Data excerpts:
----

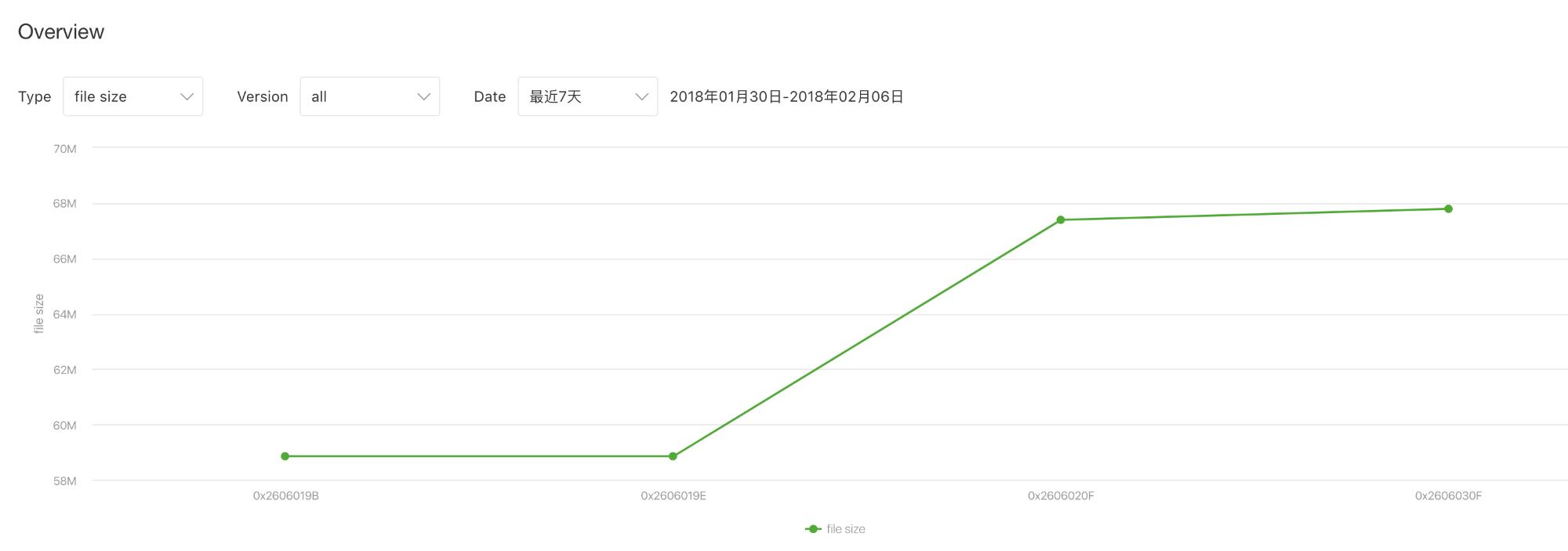
Task: Click the 0x2606019E axis label
Action: [673, 496]
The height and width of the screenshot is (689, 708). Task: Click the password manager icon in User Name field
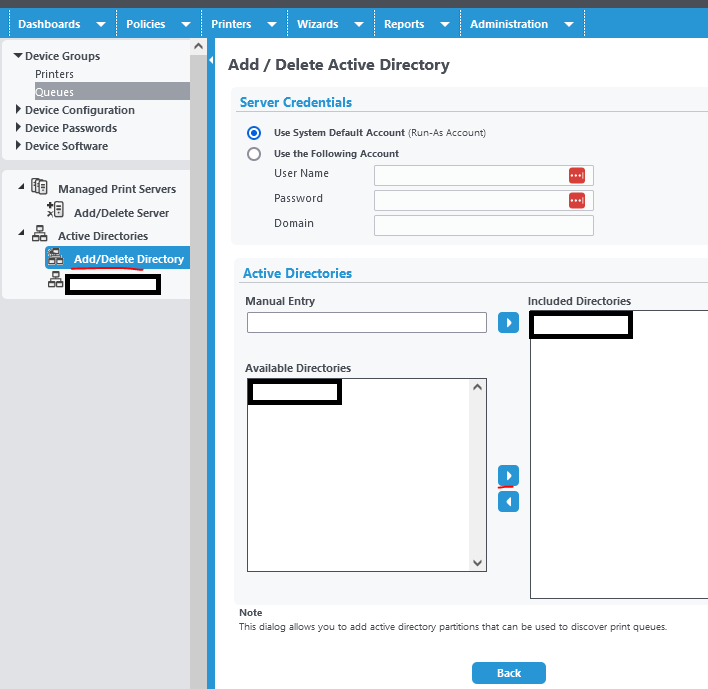[x=576, y=175]
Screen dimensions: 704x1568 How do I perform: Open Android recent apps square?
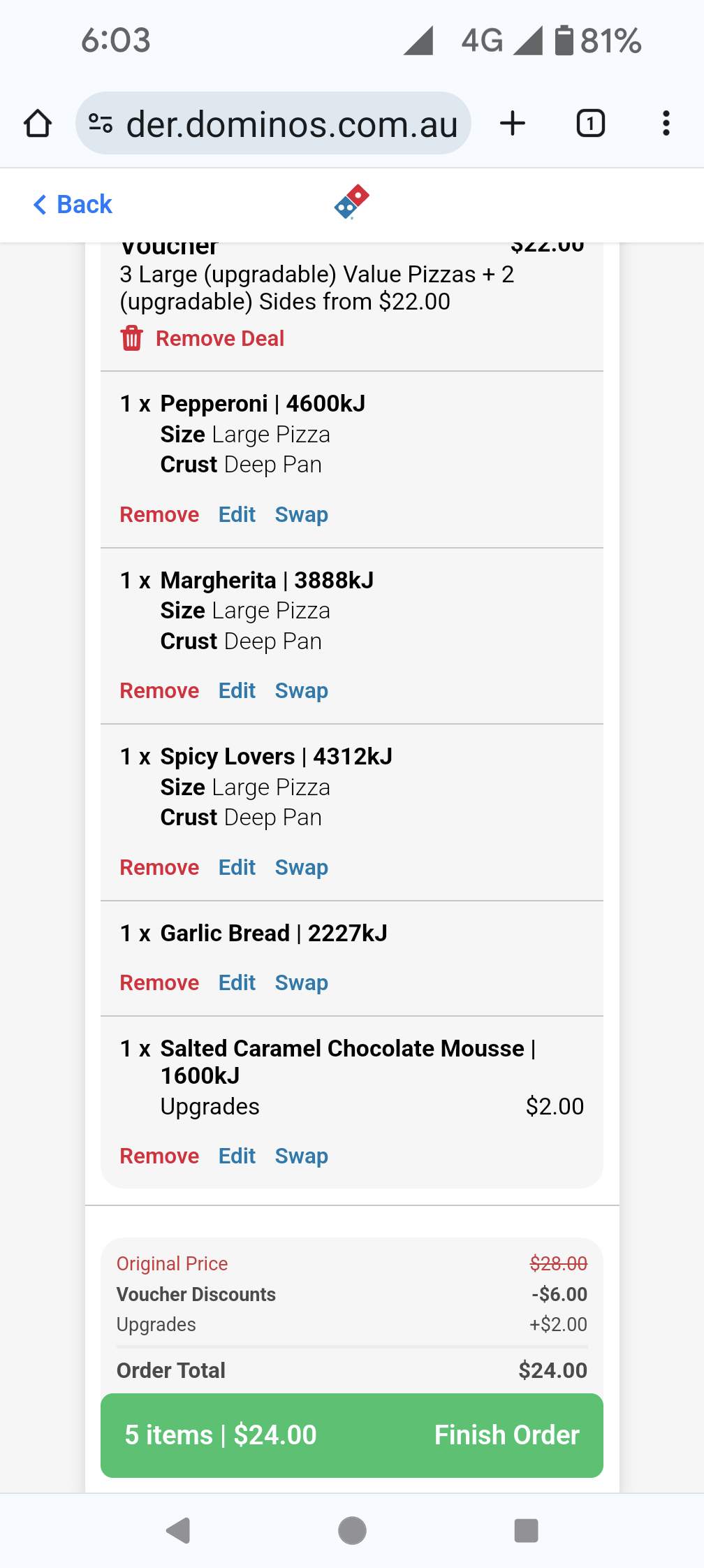[526, 1530]
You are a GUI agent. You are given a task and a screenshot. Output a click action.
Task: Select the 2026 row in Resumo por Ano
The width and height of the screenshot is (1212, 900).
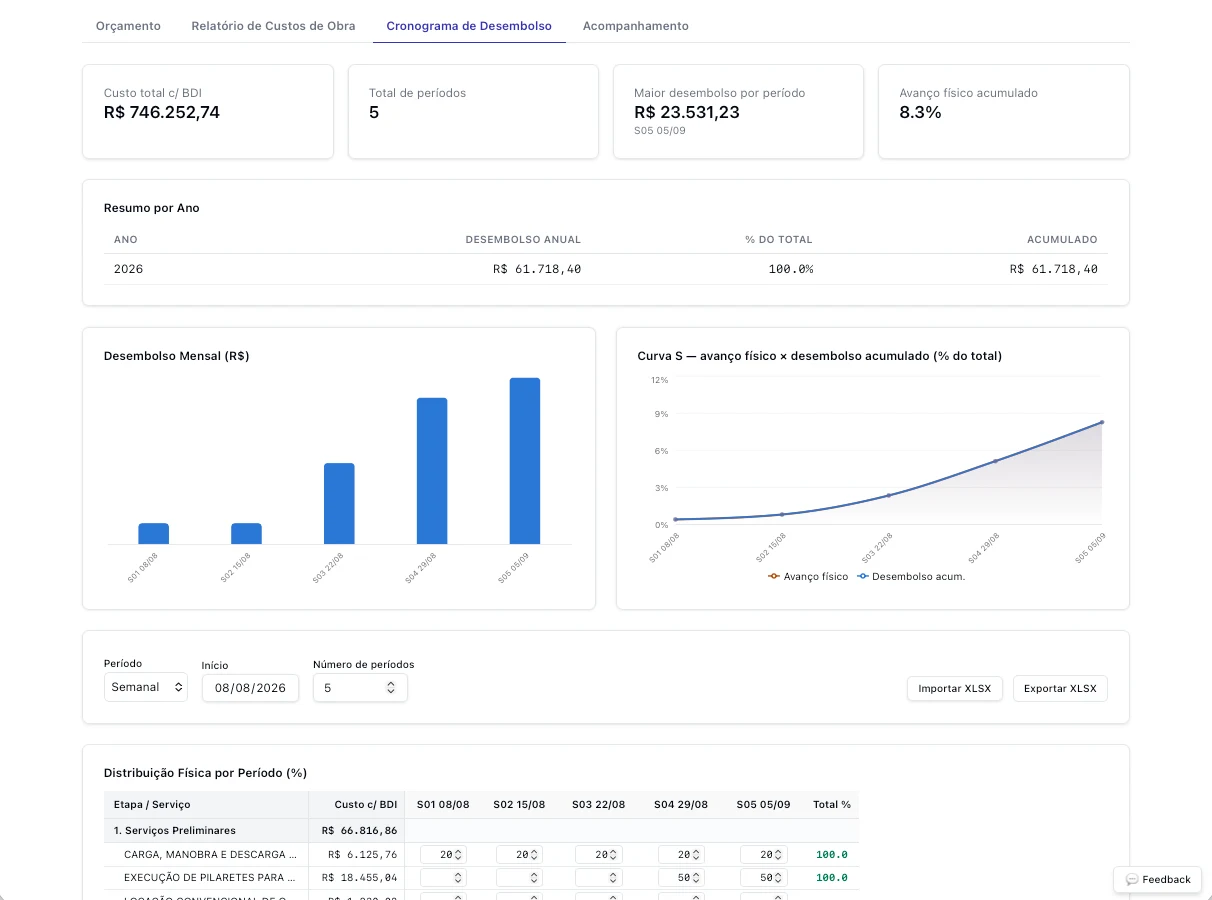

----

▸ HOW TO COMPLETE THIS TASK:
Please transcribe word for word the lines from the one bearing "The height and" through the last line of the records above, omitting the pictures.

▸ RESULT:
The height and width of the screenshot is (689, 708). Task: Click the password manager icon in User Name field
[x=576, y=175]
Screen dimensions: 704x1568 How do I perform: Open Android recent apps square?
[526, 1530]
You are a GUI agent. You are given a task and a screenshot. Output a click action.
Task: Select the 2026 row in Resumo por Ano
The width and height of the screenshot is (1212, 900).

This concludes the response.